El presidente de Nicaragua, Daniel Ortega, afirmó que el país dejará de celebrar elecciones, una declaración que marcaría un giro definitivo en el sistema político nicaragüense y que ha generado fuertes reacciones entre organismos internacionales, analistas y líderes de la oposición.
Durante el acto por el 46 aniversario de la Revolución Sandinista, Ortega aseguró que no permitirá que la oposición vuelva a disputar el poder mediante procesos electorales, consolidando aún más el modelo de gobierno que comparte con su esposa, Rosario Murillo.
“Aquí no habrá más elecciones para que intenten tomar el gobierno y el poder”, declaró el mandatario durante su discurso.
También añadió:
“Se acabaron los días en que los partidos respaldados por los Yankees y los somocistas volverían al poder; nunca más.”
Las declaraciones representan la postura más contundente del mandatario sobre el futuro político del país y llegan cuando su actual mandato concluiría el próximo año.
Ortega no explicó cómo eliminará los procesos electorales
Aunque el presidente anunció que Nicaragua dejará de celebrar elecciones, no detalló el mecanismo legal o constitucional mediante el cual se implementaría la medida.

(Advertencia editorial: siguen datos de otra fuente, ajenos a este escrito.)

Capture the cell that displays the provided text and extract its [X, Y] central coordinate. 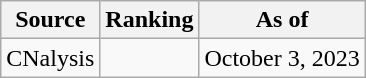
Source [50, 20]
October 3, 2023 [282, 58]
CNalysis [50, 58]
Ranking [150, 20]
As of [282, 20]
Locate the cell with the specified text and output its (x, y) center coordinate. 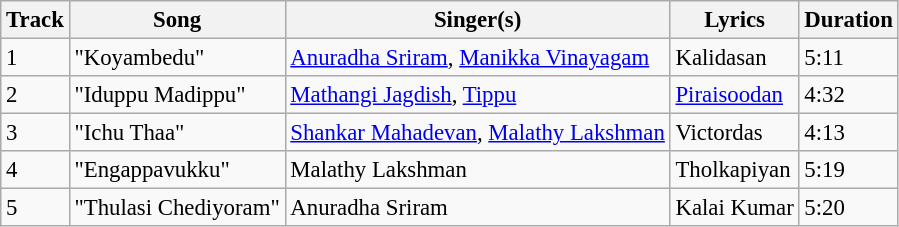
1 (35, 58)
"Koyambedu" (177, 58)
3 (35, 133)
Tholkapiyan (734, 170)
Shankar Mahadevan, Malathy Lakshman (478, 133)
5:11 (848, 58)
4:13 (848, 133)
Piraisoodan (734, 95)
"Ichu Thaa" (177, 133)
2 (35, 95)
Lyrics (734, 20)
Anuradha Sriram (478, 208)
"Iduppu Madippu" (177, 95)
5:20 (848, 208)
Victordas (734, 133)
5 (35, 208)
5:19 (848, 170)
Singer(s) (478, 20)
"Thulasi Chediyoram" (177, 208)
4 (35, 170)
Malathy Lakshman (478, 170)
"Engappavukku" (177, 170)
Track (35, 20)
4:32 (848, 95)
Song (177, 20)
Kalidasan (734, 58)
Kalai Kumar (734, 208)
Anuradha Sriram, Manikka Vinayagam (478, 58)
Duration (848, 20)
Mathangi Jagdish, Tippu (478, 95)
Output the (x, y) coordinate of the center of the cell containing the given text.  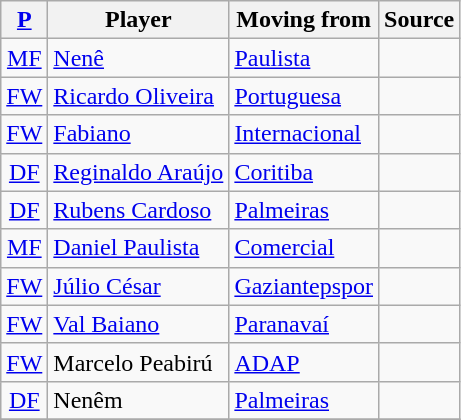
Fabiano (138, 134)
Ricardo Oliveira (138, 96)
Player (138, 20)
Gaziantepspor (304, 286)
Internacional (304, 134)
Portuguesa (304, 96)
P (24, 20)
Reginaldo Araújo (138, 172)
Nenê (138, 58)
Daniel Paulista (138, 248)
Rubens Cardoso (138, 210)
Marcelo Peabirú (138, 362)
Moving from (304, 20)
ADAP (304, 362)
Coritiba (304, 172)
Paranavaí (304, 324)
Comercial (304, 248)
Nenêm (138, 400)
Paulista (304, 58)
Júlio César (138, 286)
Source (420, 20)
Val Baiano (138, 324)
From the cell containing the given text, extract its center point as [x, y] coordinate. 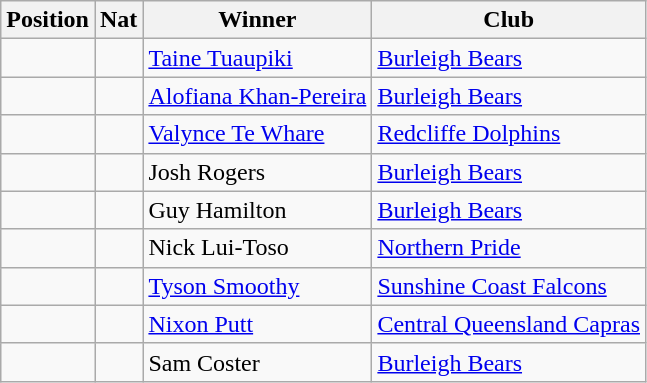
Winner [258, 20]
Valynce Te Whare [258, 134]
Nat [118, 20]
Central Queensland Capras [509, 324]
Taine Tuaupiki [258, 58]
Tyson Smoothy [258, 286]
Position [48, 20]
Alofiana Khan-Pereira [258, 96]
Nick Lui-Toso [258, 248]
Guy Hamilton [258, 210]
Sunshine Coast Falcons [509, 286]
Northern Pride [509, 248]
Nixon Putt [258, 324]
Josh Rogers [258, 172]
Sam Coster [258, 362]
Club [509, 20]
Redcliffe Dolphins [509, 134]
Return (x, y) of the center of cell containing provided text 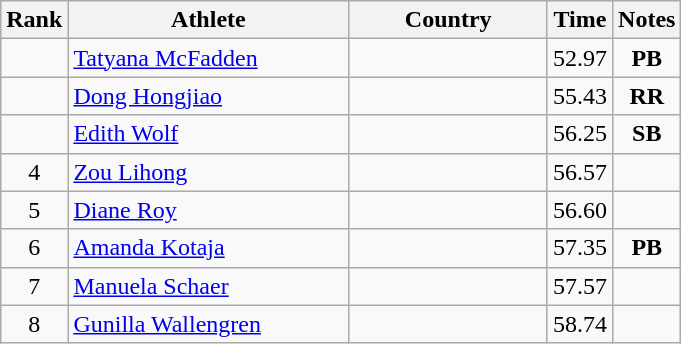
58.74 (580, 324)
Manuela Schaer (208, 286)
56.57 (580, 172)
8 (34, 324)
Zou Lihong (208, 172)
7 (34, 286)
56.25 (580, 134)
Tatyana McFadden (208, 58)
RR (647, 96)
Edith Wolf (208, 134)
Rank (34, 20)
52.97 (580, 58)
6 (34, 248)
57.35 (580, 248)
Amanda Kotaja (208, 248)
Diane Roy (208, 210)
56.60 (580, 210)
5 (34, 210)
Gunilla Wallengren (208, 324)
Athlete (208, 20)
57.57 (580, 286)
4 (34, 172)
Time (580, 20)
Dong Hongjiao (208, 96)
Notes (647, 20)
SB (647, 134)
55.43 (580, 96)
Country (448, 20)
Extract the (x, y) coordinate from the center of the cell holding the provided text.  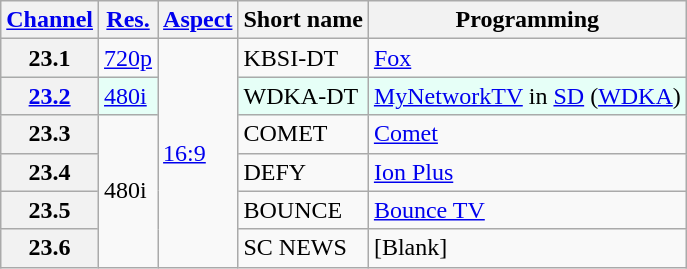
23.5 (50, 210)
23.4 (50, 172)
KBSI-DT (303, 58)
BOUNCE (303, 210)
WDKA-DT (303, 96)
23.2 (50, 96)
DEFY (303, 172)
16:9 (198, 153)
Short name (303, 20)
COMET (303, 134)
23.3 (50, 134)
720p (128, 58)
Bounce TV (527, 210)
Comet (527, 134)
MyNetworkTV in SD (WDKA) (527, 96)
Channel (50, 20)
23.6 (50, 248)
Res. (128, 20)
Aspect (198, 20)
[Blank] (527, 248)
23.1 (50, 58)
Fox (527, 58)
Programming (527, 20)
Ion Plus (527, 172)
SC NEWS (303, 248)
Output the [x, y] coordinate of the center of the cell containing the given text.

Ortega, de 80 años, gobierna el país de forma ininterrumpida desde 2007, además de haber presidido Nicaragua durante la década de 1980 tras el triunfo de la Revolución Sandinista.
Reformas fortalecieron el control del poder
El anuncio ocurre meses después de que el gobierno impulsara una serie de reformas constitucionales que ampliaron el mandato presidencial de cinco a seis años y otorgaron a Rosario Murillo el cargo de copresidenta, consolidando el control de la pareja sobre el Poder Ejecutivo.
Con estas modificaciones, ambos concentran la dirección de las principales instituciones del Estado, incluidas las Fuerzas Armadas, la Policía y el sistema judicial.
Elecciones de 2021 fueron ampliamente cuestionadas
Las últimas elecciones presidenciales, celebradas en 2021, fueron objeto de fuertes críticas por parte de la comunidad internacional, luego de que varios aspirantes presidenciales, empresarios y opositores fueran detenidos antes de los comicios.
Diversos gobiernos y organismos internacionales denunciaron que las condiciones electorales impidieron una competencia democrática.
ONU y oposición alertan sobre una mayor concentración de poder
El Consejo de Derechos Humanos de la ONU ha señalado que el gobierno encabezado por Ortega y Murillo ha transformado a Nicaragua “en un Estado autoritario”, al tiempo que ha documentado violaciones sistemáticas a los derechos humanos.
Por su parte, analistas consideran que el anuncio confirma la eliminación de cualquier espacio para la competencia política.
Tiziano Breda, analista de la organización Armed Conflict Location & Event Data (ACLED), afirmó que la decisión refleja el temor del gobierno a cualquier apertura democrática.
“En lugar de organizar unas elecciones fraudulentas, han optado por eliminar por completo la competencia electoral”, sostuvo.
Añadió que Nicaragua se ha convertido en “una dictadura familiar en toda regla”.
Oposición en el exilio acusa miedo al voto ciudadano
El opositor Félix Maradiaga, quien fue encarcelado entre 2021 y 2023 antes de ser expulsado del país, aseguró que las declaraciones de Ortega evidencian temor a una eventual derrota electoral.
“Ortega reconoció públicamente cuál siempre ha sido su verdadera intención: impedir que su proyecto tiránico sea sometido a cualquier forma de competencia democrática”, declaró.
En la misma línea, Salvador Marenco, coordinador del Colectivo de Derechos Humanos Nicaragua Nunca Más, afirmó que las reformas constitucionales aprobadas el año pasado ya habían establecido, en los hechos, un sistema de partido único, tras el exilio o encarcelamiento de los principales dirigentes opositores.
Mientras tanto, el Departamento de Estado de Estados Unidos, que ha calificado al gobierno de Ortega como una dictadura y ha impuesto sanciones contra miles de funcionarios y familiares vinculados al régimen, no emitió una reacción inmediata tras las declaraciones del mandatario nicaragüense.